▶ TO DO: In the records below, count every line containing "computer". Reply with the number only.

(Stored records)

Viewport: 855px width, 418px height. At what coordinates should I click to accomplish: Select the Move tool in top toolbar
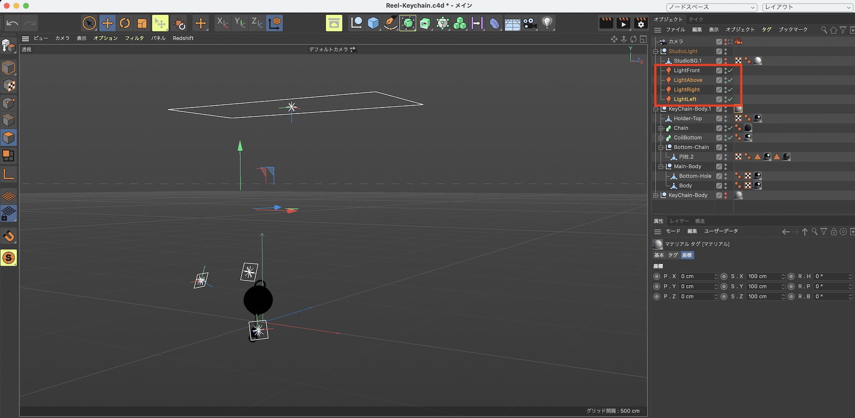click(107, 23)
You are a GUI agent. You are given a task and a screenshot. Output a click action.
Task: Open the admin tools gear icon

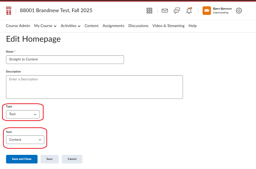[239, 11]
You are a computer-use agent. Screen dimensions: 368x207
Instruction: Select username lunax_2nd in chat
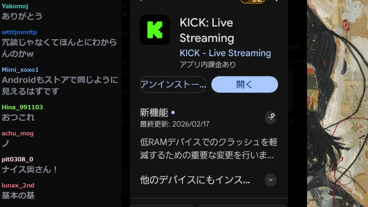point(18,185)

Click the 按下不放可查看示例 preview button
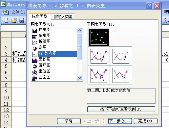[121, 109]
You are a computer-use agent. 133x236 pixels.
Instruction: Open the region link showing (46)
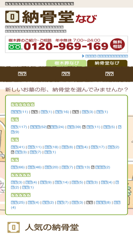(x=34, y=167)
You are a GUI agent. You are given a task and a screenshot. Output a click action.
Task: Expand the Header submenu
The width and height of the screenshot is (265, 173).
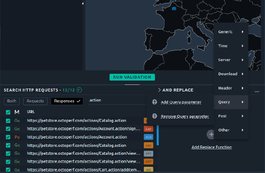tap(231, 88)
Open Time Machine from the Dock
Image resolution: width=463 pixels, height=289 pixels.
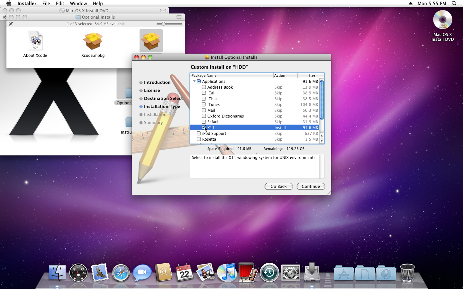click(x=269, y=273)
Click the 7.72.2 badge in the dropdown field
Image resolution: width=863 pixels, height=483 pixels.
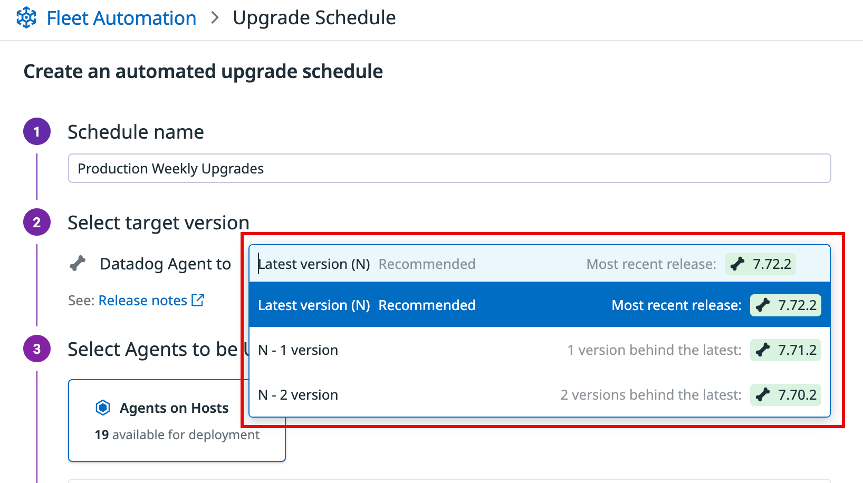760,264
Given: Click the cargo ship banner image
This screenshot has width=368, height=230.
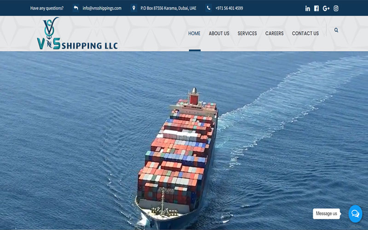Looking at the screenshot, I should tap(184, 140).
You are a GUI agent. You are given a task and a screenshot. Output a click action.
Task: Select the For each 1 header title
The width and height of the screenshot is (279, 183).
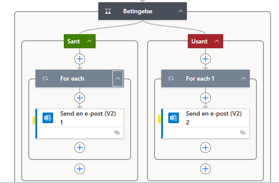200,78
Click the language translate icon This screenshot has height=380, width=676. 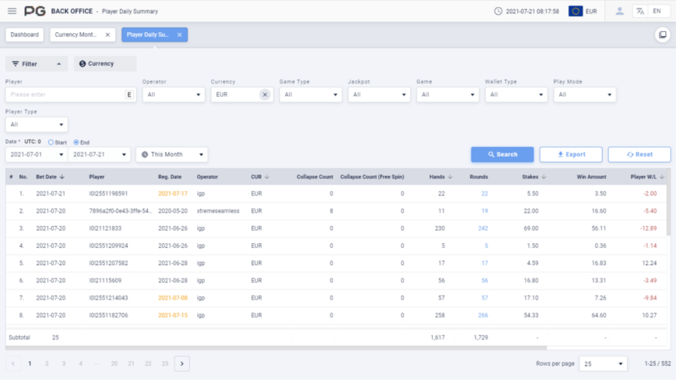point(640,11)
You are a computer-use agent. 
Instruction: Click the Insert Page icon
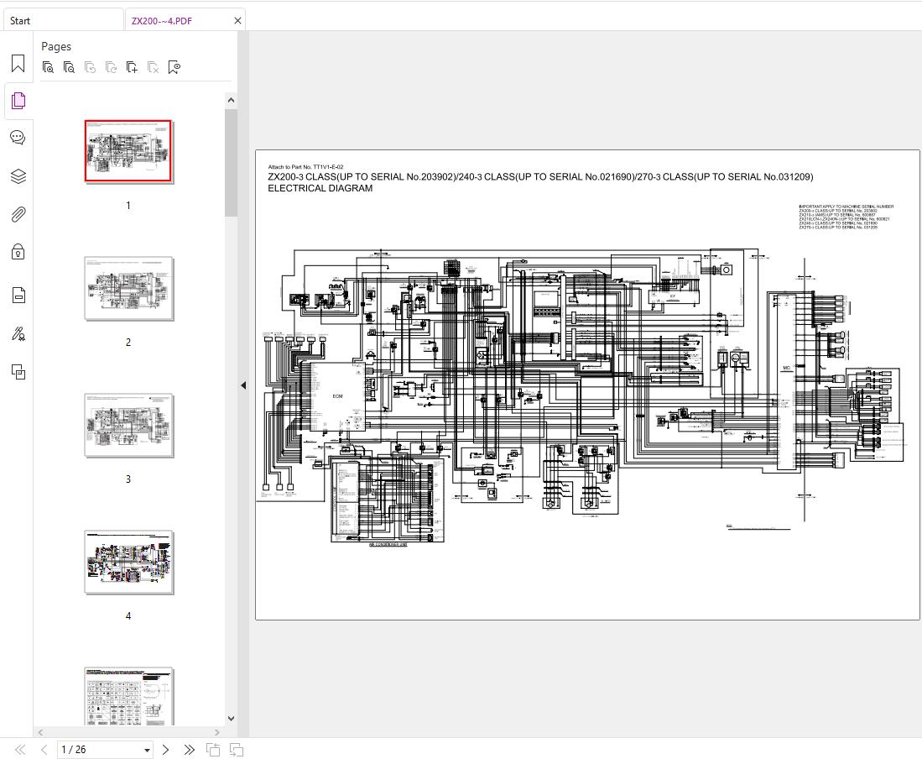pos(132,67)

▶ YOUR SOLUTION: 3